At least it is in several countries. Canada kicks off with Canada Day, then the United States celebrates the Fourth of July, or Independence Day. Shortly France will celebrate Bastille Day, too.
Who else celebrates in July? I am probably missing a whole list.
Having passed a week sewing, which is just misery if you aren’t good at it, and I am not, I now commence a week of cooking Italian, dancing whatever, and cooking American. It’s fruit cobbler, crumble and crisp time.
So get out there and enjoy the heat and the sun, hope for a spot of shade or a cool stretch of water in which to plunge, and celebrate!
You can get lucky and buy hotdog and hamburger buns as good as anything you are used to. Or you can buy an innocent looking package of buns and they will be as sweet as Italian breakfast brioche. That really bothered me. So I wandered around the internet and found a recipe to make them at home, then of course had to alter the recipe to be made with Italian ingredients.
I made these miniature. I had just found packets of tiny hotdogs that were 25 grams each, four to a 100 gram package. I thought they were really cute, so making the buns for them was even more apt. This recipe made twelve each of tiny buns. If you made them normal sized, I think you could make sixteen of them. Naturally, most people will want to make all one kind, not both kinds.
These are a bit firmer and breadier than buns I bought in USA supermarkets. I would not hesitate to use them for any sandwich for which a soft bun is all right. That would include lobster rolls (oh sigh) or crab or shrimp rolls (which we can do here depending on if crab meat is available. It’s real bread, just a soft bread without a crunch crust.
I have always preferred the style of hotdog buns with smooth top and bottom and rough sides. Before making these I had no idea I had any sentiments about hotdog buns, but I apparently do. Anyway, I put them close together so they would come out that way.
Hotdog or hamburger buns
INGREDIENTS:
1 cup (250 ml) milk
1/4 cup (125 ml) water or you may need a bit more
1/4 cup (50 g) butter
2-1/4 cups (300 g) 00 flour, farina di grano tenero
1-1/2 cups (200 g) bread flour, farina di grano duro, or farina di Manitoba
1 (.25 ounce) package instant yeast which is also, handily, 7 g just as you find it in Italy
2 tablespoons white sugar
1 teaspoons salt
1 egg
1 egg for egg washing
DIRECTIONS:
In a small saucepan, heat milk, water and butter until very warm, 120 degrees F (50 degrees C).

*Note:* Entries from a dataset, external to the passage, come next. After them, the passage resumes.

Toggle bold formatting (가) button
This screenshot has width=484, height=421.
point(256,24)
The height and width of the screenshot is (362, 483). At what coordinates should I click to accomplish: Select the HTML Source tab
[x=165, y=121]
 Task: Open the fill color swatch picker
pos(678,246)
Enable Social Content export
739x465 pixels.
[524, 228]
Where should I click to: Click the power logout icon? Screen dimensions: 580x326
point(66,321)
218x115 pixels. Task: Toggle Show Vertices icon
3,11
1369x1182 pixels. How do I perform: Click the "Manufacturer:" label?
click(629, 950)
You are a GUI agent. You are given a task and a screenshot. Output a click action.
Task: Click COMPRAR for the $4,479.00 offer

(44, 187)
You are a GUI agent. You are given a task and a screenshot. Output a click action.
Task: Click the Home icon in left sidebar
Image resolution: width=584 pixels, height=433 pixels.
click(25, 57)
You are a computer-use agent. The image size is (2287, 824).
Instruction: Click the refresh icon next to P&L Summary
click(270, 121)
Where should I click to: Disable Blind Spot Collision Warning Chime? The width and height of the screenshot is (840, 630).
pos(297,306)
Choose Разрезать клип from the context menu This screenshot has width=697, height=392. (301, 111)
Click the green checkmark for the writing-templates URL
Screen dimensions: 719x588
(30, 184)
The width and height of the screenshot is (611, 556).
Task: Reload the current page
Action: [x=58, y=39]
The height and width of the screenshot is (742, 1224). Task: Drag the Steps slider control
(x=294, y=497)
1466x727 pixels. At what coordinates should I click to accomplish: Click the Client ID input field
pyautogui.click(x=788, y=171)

In a large bowl, mix together 1 3/4 cup (230 g) flour, yeast, sugar and salt. Mix milk mixture into flour mixture, and then mix in egg. Stir in the remaining flour, 1/2 cup at a time, beating well after each addition. You might need a bit more water if the weather is dry or the flour is. I use the dough hooks on my Braun multi-mixer. When the dough has pulled together, turn it out onto a lightly floured surface, and knead until smooth and elastic, about 8 minutes, or you can do most of it with dough hooks and just do the last bit by hand.
Divide dough into 16 equal pieces. Shape into smooth balls, and place on an oven paper covered baking sheet. Flatten slightly. Cover, and let rise for 30 to 45 minutes. It may be the difference between all purpose US flour and the mix of two Italian flours, but mine definitely needed more rising time that that predicted by the recipe.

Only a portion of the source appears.